If an entry holds a picture, drop the picture but restate the entry word for word.

════════════════════

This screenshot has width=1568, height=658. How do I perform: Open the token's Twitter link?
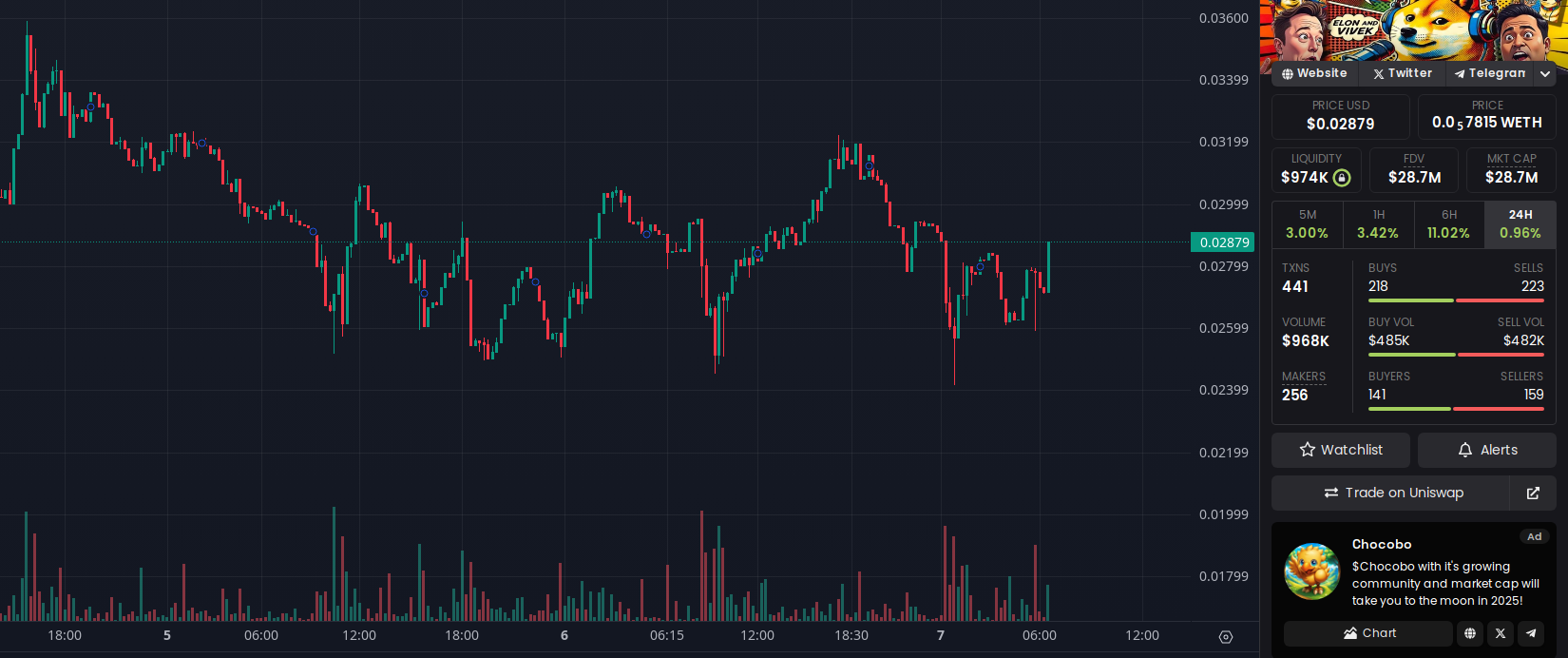pyautogui.click(x=1403, y=73)
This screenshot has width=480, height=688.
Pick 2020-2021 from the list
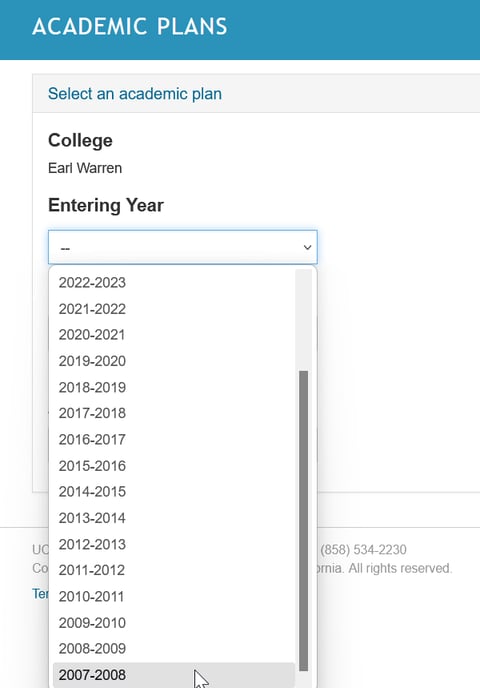[173, 335]
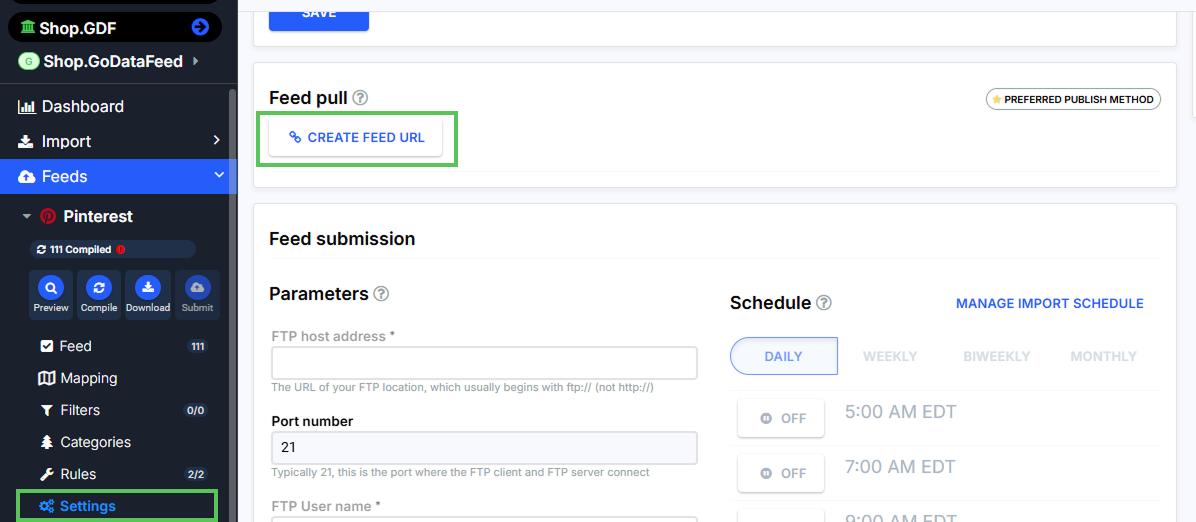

════════════════════

The completed task:
This screenshot has width=1568, height=658. How do I perform: Open the token's Twitter link?
pyautogui.click(x=1403, y=73)
This screenshot has width=480, height=688.
Pick 2020-2021 from the list
[173, 335]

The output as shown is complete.